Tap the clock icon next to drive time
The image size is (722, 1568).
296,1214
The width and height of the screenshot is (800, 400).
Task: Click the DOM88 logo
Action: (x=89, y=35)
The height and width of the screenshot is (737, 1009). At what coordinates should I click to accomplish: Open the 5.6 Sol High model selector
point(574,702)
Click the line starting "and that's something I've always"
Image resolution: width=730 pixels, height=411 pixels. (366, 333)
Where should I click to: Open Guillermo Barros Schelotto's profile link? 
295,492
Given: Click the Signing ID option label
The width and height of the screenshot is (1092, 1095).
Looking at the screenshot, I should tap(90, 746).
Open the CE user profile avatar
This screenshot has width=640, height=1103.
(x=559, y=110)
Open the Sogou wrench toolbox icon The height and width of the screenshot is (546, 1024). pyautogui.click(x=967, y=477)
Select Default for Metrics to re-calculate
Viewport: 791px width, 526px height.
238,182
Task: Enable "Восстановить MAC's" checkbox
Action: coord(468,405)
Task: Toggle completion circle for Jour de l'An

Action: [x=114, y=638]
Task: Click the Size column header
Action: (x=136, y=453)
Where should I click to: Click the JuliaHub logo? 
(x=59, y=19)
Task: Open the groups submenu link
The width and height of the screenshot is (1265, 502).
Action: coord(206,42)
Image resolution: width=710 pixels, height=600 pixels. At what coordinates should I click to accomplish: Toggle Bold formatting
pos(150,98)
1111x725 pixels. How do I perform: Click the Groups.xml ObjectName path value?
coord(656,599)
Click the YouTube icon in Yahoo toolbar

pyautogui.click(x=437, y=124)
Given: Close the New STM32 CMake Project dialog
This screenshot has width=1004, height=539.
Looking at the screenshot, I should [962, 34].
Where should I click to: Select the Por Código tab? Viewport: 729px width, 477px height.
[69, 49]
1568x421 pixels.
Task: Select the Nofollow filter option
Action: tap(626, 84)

____

ACTIVITY |
Above are the records; copy exactly the lines from the line with "This screenshot has width=640, height=1103." through the line with "Select Default for Metrics to re-calculate", both included.

TASK ANSWER |
This screenshot has width=640, height=1103.
(x=559, y=110)
Open the Sogou wrench toolbox icon The height and width of the screenshot is (546, 1024). pyautogui.click(x=967, y=477)
Select Default for Metrics to re-calculate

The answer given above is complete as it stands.